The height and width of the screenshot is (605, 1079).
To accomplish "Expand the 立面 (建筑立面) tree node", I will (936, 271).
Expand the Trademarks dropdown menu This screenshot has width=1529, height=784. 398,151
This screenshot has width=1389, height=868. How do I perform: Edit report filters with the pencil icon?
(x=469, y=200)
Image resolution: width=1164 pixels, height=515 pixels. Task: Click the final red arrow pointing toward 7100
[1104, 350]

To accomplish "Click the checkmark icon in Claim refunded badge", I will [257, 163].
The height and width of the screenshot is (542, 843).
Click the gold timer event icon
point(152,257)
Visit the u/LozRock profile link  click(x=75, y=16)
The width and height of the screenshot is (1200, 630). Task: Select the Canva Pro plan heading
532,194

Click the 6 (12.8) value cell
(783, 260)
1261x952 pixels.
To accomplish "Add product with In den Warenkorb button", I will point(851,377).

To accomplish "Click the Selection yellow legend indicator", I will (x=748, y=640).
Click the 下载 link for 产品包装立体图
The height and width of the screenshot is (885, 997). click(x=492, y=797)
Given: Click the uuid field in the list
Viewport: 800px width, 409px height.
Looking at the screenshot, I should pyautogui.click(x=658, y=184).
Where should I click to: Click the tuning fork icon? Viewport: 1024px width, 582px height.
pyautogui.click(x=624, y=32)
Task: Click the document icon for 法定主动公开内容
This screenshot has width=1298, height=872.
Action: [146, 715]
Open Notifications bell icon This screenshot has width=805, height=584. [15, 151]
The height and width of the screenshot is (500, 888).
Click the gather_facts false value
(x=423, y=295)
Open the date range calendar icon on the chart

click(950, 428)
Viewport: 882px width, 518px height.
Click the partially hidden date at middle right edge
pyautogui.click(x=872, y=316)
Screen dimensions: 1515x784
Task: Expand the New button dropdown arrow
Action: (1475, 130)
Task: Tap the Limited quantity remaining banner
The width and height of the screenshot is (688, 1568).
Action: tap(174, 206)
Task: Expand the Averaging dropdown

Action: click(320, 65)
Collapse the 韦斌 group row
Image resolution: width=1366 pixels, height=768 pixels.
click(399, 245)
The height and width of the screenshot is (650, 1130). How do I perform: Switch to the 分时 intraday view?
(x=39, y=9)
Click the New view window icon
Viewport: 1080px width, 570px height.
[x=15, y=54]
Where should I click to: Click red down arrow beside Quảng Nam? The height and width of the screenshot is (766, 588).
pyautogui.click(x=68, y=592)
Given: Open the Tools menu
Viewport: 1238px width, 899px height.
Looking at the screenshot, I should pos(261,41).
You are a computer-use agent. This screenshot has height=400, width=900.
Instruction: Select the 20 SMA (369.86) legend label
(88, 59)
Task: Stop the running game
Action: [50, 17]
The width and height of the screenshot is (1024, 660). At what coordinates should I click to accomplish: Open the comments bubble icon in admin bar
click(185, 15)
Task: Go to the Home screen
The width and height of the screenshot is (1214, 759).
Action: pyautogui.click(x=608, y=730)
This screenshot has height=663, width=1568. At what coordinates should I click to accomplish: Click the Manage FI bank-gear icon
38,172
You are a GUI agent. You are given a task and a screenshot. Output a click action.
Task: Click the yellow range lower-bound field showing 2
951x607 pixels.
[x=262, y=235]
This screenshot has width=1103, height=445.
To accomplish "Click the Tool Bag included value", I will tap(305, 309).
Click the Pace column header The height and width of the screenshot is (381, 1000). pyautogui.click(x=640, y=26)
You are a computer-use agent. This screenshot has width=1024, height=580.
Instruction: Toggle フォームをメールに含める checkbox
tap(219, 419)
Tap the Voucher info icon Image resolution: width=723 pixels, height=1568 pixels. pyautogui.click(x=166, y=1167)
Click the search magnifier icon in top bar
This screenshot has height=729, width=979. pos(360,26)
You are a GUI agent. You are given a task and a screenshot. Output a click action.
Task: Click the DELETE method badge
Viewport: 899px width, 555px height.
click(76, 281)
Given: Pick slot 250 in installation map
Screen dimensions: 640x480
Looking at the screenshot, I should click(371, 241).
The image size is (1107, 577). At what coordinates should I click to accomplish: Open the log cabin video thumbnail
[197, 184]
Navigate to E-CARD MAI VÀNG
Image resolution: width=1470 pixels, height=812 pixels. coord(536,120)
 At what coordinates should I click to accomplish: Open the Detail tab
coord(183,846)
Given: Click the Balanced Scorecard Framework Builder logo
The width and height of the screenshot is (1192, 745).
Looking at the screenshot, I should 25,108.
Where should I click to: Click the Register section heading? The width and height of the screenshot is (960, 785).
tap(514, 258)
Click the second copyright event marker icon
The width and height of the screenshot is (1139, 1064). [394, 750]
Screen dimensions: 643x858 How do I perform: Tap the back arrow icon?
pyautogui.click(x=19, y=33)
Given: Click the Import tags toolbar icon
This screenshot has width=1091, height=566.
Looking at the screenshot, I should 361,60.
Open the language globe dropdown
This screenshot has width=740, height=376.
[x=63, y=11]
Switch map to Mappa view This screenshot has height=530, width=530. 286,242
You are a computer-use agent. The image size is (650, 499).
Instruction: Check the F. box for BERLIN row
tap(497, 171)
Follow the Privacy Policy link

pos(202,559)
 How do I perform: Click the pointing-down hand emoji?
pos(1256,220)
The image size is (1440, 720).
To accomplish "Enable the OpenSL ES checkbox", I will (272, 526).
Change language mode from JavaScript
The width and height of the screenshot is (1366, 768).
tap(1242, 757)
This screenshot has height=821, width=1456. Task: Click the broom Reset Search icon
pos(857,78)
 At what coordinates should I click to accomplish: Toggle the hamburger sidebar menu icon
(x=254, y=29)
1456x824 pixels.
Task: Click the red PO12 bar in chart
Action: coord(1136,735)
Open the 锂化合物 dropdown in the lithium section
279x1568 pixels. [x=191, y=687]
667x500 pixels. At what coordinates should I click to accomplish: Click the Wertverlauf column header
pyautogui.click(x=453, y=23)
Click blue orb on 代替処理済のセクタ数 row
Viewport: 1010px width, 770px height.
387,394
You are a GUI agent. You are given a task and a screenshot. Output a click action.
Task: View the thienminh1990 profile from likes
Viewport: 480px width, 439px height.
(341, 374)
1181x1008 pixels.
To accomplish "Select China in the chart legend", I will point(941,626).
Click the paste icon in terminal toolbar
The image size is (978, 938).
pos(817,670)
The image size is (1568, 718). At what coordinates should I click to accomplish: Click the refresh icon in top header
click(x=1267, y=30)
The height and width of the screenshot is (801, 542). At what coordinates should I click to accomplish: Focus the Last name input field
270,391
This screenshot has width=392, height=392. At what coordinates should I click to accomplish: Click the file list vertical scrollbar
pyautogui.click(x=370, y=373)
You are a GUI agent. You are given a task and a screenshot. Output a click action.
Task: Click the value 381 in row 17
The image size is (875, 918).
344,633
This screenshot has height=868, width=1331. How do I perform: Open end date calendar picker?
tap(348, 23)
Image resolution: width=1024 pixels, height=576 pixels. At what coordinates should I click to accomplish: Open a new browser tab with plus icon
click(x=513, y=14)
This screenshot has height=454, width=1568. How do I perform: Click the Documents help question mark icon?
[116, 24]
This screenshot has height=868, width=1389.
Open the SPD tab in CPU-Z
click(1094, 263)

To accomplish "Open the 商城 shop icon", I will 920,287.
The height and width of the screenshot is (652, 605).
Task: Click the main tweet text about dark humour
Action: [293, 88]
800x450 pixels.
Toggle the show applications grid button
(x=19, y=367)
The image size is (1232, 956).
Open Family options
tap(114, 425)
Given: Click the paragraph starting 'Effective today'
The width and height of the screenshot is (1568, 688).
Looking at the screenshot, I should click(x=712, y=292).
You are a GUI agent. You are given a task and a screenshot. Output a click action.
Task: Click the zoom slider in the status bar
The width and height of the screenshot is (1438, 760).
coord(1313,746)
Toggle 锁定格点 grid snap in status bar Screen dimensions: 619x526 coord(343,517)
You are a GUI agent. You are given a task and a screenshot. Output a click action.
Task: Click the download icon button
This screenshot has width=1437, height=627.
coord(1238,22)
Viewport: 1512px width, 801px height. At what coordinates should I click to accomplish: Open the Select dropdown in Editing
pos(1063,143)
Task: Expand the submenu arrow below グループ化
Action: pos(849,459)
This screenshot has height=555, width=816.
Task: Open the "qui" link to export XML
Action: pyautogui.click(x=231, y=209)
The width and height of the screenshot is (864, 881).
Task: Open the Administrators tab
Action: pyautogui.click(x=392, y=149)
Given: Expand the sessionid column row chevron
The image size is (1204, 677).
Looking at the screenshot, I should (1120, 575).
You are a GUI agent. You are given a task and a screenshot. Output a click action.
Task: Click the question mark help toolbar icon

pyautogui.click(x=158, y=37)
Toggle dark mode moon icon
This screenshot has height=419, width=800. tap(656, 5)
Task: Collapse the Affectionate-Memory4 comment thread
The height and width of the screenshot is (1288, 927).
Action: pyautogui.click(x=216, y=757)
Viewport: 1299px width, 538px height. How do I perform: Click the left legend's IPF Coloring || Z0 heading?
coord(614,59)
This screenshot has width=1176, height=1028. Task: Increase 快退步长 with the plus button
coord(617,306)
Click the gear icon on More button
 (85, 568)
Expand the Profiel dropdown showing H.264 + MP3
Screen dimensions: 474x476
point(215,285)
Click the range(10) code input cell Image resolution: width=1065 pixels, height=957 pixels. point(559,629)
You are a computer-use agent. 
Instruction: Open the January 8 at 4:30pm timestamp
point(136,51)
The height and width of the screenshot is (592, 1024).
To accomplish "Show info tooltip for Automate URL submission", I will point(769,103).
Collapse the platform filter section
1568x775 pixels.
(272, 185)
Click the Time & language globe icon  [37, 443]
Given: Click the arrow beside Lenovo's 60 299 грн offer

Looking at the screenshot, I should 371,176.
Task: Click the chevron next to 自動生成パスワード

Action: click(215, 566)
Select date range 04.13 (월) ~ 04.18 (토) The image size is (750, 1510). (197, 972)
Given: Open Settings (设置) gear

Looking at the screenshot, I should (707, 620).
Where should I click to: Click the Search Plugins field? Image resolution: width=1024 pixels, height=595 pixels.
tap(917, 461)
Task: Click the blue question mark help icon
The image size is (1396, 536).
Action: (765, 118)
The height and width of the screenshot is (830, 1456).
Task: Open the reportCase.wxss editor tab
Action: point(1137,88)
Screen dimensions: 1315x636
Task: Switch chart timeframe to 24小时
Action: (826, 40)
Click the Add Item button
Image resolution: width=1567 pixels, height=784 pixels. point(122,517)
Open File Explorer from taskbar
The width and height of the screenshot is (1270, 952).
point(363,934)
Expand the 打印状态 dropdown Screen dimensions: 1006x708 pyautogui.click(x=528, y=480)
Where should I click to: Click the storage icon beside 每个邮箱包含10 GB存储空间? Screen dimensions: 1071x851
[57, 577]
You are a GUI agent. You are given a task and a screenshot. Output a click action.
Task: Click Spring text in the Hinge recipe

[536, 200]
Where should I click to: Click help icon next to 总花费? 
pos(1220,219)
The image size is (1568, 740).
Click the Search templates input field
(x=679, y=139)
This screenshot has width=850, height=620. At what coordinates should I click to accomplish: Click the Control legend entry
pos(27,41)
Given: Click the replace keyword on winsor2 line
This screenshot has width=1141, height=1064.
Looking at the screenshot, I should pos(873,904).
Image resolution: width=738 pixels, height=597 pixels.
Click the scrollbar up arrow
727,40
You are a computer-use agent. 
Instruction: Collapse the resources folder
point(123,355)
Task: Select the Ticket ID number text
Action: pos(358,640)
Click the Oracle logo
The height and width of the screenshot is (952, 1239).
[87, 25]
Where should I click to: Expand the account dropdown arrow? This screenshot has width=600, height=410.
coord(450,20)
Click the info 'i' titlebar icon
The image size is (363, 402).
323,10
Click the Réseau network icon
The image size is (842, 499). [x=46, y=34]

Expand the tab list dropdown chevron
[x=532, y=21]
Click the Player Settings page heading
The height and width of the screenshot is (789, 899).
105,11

What is needed:
Copy down every line of the material above that includes the string "showing".

Worked solution:
Task: Click the yellow range lower-bound field showing 2
Expand the Profiel dropdown showing H.264 + MP3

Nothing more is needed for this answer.